Mut zur Hilflosigkeit

Denn Vereinbarkeit zu leben heißt nicht, keine Sorgen zu fühlen. Sondern durch sie zu wachsen.

Ich spüre den Druck, unter dem die Menschen stehen. Was hätte man tun sollen, was ist jetzt sinnvoll? Wie kann jeder einzelne mit den Veränderungen umgehen, die eine plötzliche Unterbrechung des normalen Ablaufs mit sich bringt? Wie kann ich mir erlauben, mich zu freuen, wenn andere leiden? Wie kann ich mir erlauben, zu leiden, wenn andere noch mehr leiden? Wenn die Menschen komplex sind und es eine so unglaubliche Bandbreite an Reaktionen gibt – wie kann ich mich positionieren, ohne jemandem Unrecht zu tun? Ich spüre die Angst. Vor der Einschränkung, vor Überwachung, vor der Unvernunft der Mitmenschen, vor der Frage nach dem Aufrechterhalten des mühsam Etablierten, im Beruf, in der Familie, in sich selbst. 

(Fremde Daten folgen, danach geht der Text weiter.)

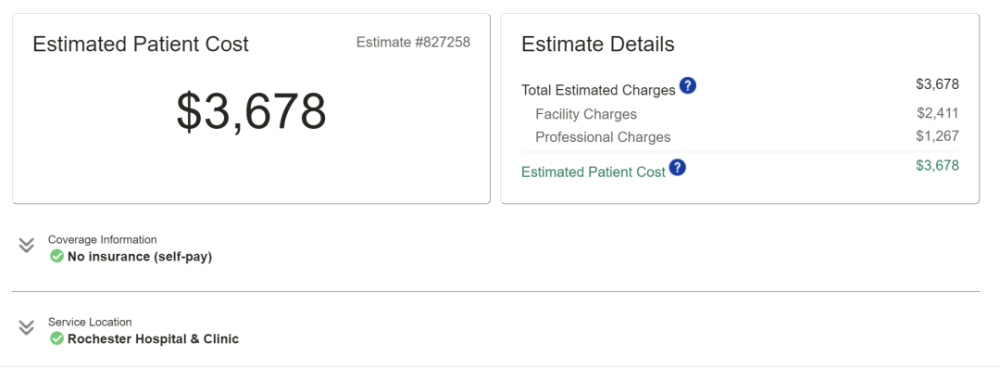Click green checkmark beside Rochester Hospital & Clinic
Image resolution: width=1000 pixels, height=369 pixels.
[x=57, y=338]
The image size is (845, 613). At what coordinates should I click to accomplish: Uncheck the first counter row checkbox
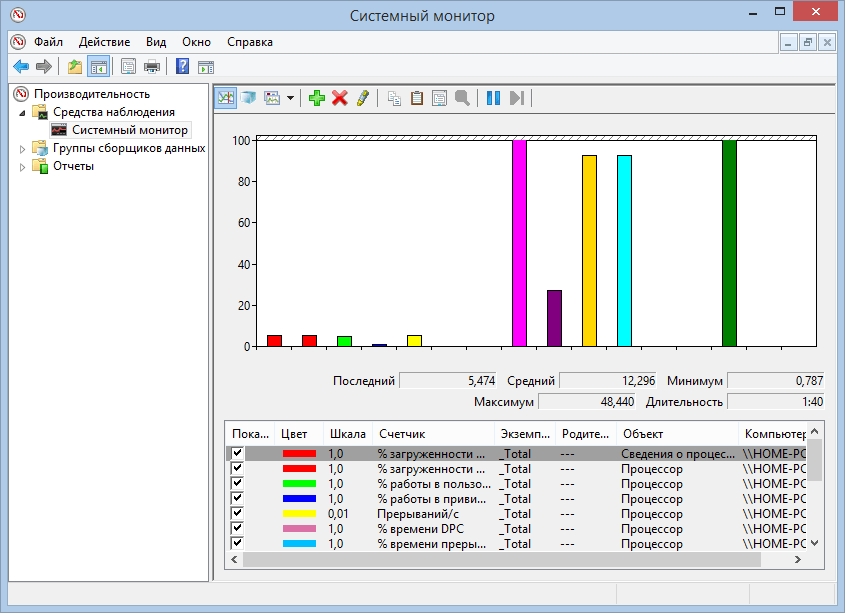click(x=238, y=453)
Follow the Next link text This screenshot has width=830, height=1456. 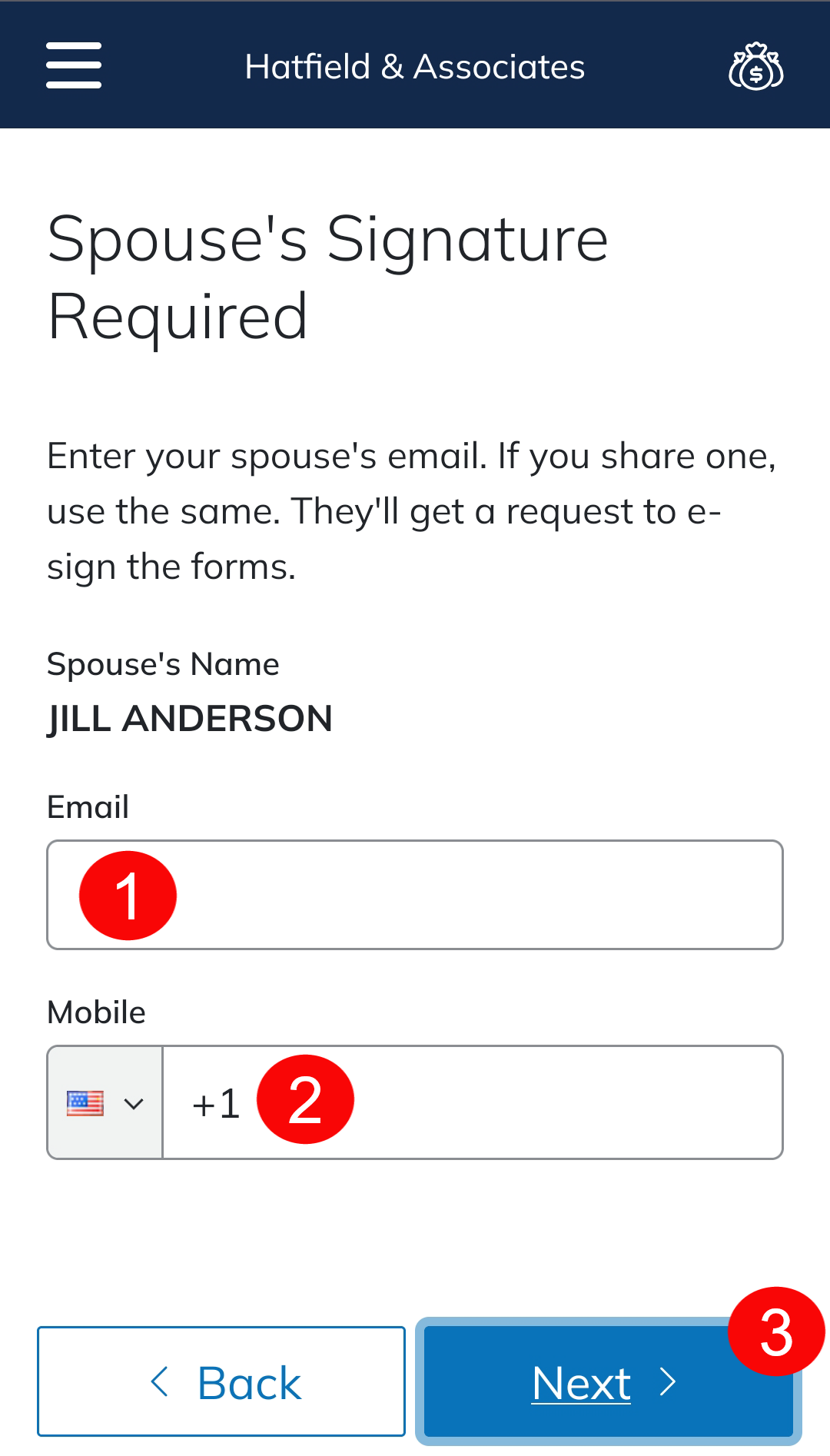coord(581,1383)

Ich spüre Hilflosigkeit. Und in mir baut sich ein Druck auf: Was kann ich tun? Wie kann ich helfen? Wie kann ich meine Leichtigkeit bewahren, die mich davor schützt, zu verzweifeln – und zugleich ehrlich sein, den Tatsachen ins Auge blicken, etwas unternehmen? Ich weiß es nicht. Der Druck wird unerträglich: ich weiß es nicht! Und das darf nicht sein! – schließt sich unmittelbar und zugleich subtil an. Es engt mir die Brust ein, Tränen schießen mir in die Augen. Ich weiß es nicht – und das darf nicht sein… Aber ist das auch wahr? Leise schwebt eine wagemutige Idee durch den Sturm meiner Gefühle auf mich zu. Stimmt das wirklich? Das Karussell meiner Gedanken dreht sich weiter, doch ich achte nicht mehr auf die rasende Fahrt. Vielleicht bin ich schon ausgestiegen. 

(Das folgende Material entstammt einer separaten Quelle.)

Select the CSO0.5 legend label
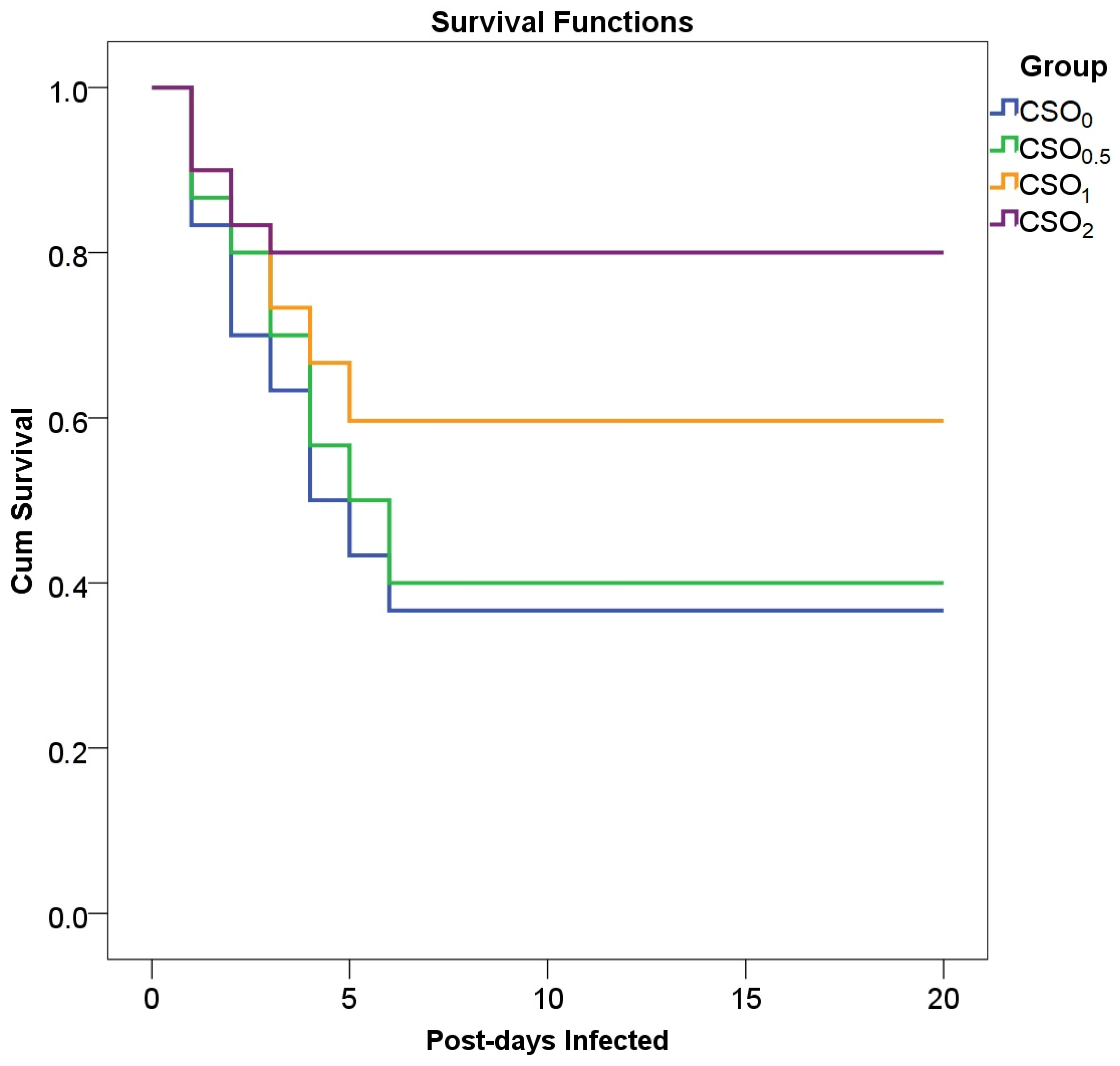This screenshot has height=1066, width=1120. 1064,150
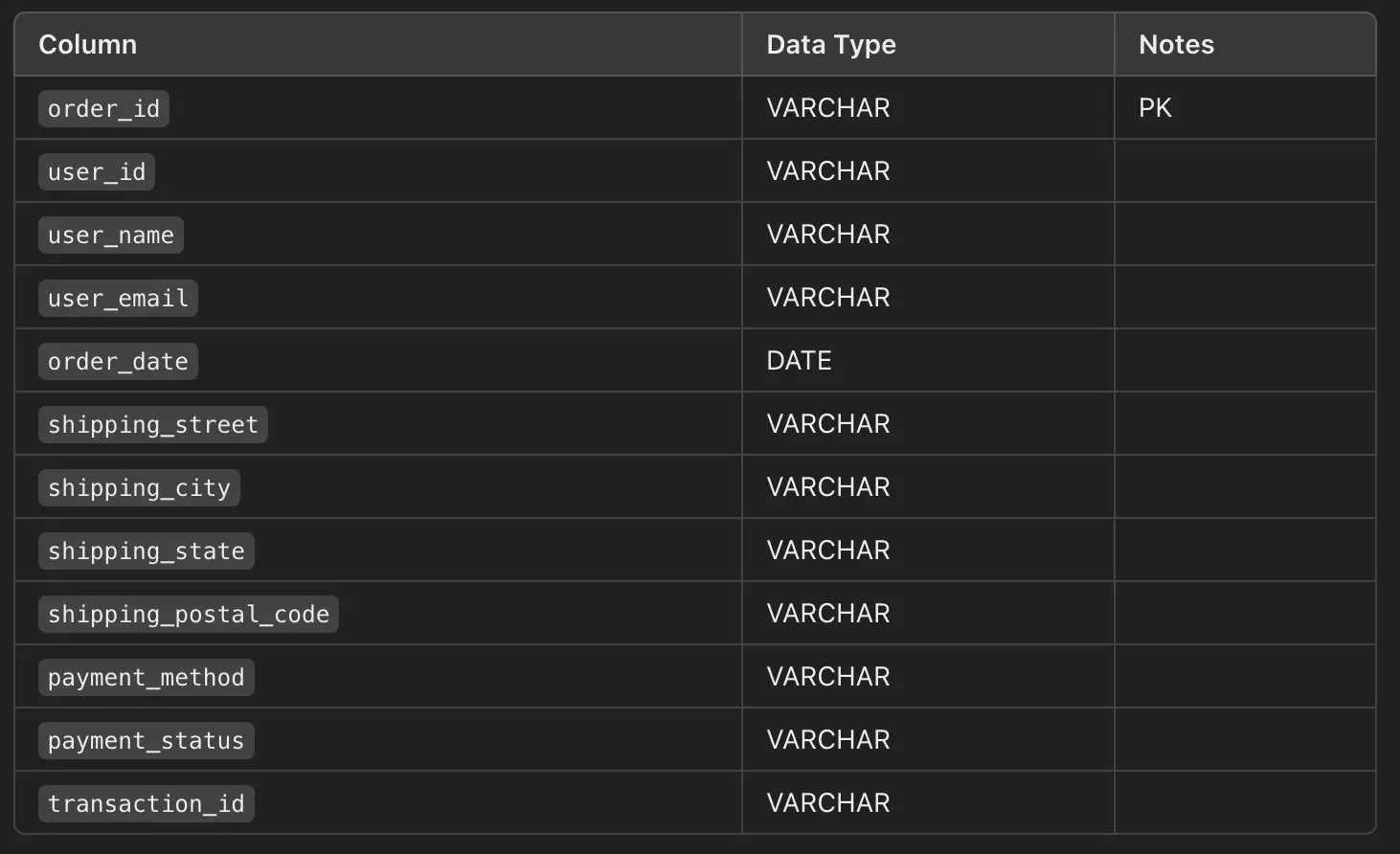Click the DATE data type cell
Viewport: 1400px width, 854px height.
[x=799, y=361]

Ich wiederhole den Gedanken: Ich weiß es nicht. Und schließe bewusst an: Und das darf sein. Der Druck wird leichter. Ich atme freier, der Sturm beginnt sich zu legen. Noch einmal, und er ist fast völlig verschwunden: Ich weiß es nicht. Und das darf sein. Es wird friedlicher in mir. Die Hilflosigkeit ist noch da, aber die entsetzliche Last ist verschwunden. An ihrer Stelle wächst Ruhe, eine zarte und doch mächtige Kraft. 

Ich weiß es nicht. Ich weiß nicht, was geschehen wird. Ich weiß nicht, was das Beste ist. Vielleicht mache ich Fehler, vielleicht wird später jemand auf mein jetziges Ich zeigen und sagen: “Das hättest du aber anders machen sollen.” Und dann sage ich: “Ja. Das wäre sinnvoll gewesen.” Ich weiß es nicht. Aber das darf sein. Denn in dem Moment, wo der Druck nachlässt, kann ich wieder klarer denken. Und den nächsten Schritt machen.